• _Activity_: For each line of the material, check for the string "computer"; then state how many lines had it, giving only the number.

+++++

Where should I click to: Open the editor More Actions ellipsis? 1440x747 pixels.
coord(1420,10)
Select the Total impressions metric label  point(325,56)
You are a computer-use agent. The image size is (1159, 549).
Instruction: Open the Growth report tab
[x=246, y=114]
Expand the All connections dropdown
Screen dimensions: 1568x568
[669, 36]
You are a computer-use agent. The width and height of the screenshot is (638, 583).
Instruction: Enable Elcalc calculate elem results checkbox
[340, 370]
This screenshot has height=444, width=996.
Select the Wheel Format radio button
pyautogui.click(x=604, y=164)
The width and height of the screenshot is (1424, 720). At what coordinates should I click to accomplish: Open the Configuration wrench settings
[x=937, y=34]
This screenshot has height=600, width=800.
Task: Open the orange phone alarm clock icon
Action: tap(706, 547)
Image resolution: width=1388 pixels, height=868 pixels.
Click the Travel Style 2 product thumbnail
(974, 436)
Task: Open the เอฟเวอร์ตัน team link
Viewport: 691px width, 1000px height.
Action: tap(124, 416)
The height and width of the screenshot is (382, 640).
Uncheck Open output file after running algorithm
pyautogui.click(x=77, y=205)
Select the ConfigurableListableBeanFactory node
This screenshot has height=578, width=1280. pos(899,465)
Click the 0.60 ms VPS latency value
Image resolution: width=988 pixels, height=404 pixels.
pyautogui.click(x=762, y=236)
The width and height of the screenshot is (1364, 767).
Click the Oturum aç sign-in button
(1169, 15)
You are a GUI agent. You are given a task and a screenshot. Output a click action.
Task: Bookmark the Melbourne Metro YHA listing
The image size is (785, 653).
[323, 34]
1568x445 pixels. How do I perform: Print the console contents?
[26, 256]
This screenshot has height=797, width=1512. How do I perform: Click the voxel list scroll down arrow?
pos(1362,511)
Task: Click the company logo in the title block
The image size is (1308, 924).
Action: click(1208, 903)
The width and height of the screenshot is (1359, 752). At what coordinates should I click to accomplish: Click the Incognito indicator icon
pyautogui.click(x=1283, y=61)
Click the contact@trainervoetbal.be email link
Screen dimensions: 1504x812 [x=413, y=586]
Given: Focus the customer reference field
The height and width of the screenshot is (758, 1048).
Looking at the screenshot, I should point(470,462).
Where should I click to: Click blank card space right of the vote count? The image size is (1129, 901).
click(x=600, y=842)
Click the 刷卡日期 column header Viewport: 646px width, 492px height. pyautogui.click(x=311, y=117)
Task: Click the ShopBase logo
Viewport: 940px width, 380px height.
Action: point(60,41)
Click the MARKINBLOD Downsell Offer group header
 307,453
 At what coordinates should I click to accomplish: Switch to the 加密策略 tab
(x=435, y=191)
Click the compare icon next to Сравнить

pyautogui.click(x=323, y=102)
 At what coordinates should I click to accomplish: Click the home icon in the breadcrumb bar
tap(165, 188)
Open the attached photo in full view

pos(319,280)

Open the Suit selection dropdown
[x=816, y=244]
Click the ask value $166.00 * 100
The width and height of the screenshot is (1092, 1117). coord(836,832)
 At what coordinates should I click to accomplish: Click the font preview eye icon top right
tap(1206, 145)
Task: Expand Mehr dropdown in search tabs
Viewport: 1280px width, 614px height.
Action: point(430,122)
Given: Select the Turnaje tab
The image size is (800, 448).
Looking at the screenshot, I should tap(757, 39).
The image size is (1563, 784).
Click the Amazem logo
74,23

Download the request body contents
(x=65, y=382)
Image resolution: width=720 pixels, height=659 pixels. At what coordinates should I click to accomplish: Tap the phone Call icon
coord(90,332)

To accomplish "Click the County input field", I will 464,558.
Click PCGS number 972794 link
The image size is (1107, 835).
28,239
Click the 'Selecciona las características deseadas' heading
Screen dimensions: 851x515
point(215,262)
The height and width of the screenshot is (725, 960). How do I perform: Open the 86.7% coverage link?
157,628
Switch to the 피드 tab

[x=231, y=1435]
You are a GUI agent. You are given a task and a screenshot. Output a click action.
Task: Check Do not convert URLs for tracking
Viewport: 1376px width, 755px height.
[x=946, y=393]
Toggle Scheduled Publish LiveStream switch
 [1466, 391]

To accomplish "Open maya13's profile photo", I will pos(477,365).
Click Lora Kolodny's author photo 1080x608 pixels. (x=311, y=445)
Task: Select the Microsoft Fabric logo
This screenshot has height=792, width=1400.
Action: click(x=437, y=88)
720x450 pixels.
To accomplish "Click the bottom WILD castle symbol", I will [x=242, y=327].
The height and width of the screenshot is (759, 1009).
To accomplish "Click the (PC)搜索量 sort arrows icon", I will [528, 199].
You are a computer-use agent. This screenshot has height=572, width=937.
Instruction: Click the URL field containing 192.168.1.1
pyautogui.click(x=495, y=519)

+++++

• _Expected answer_: 3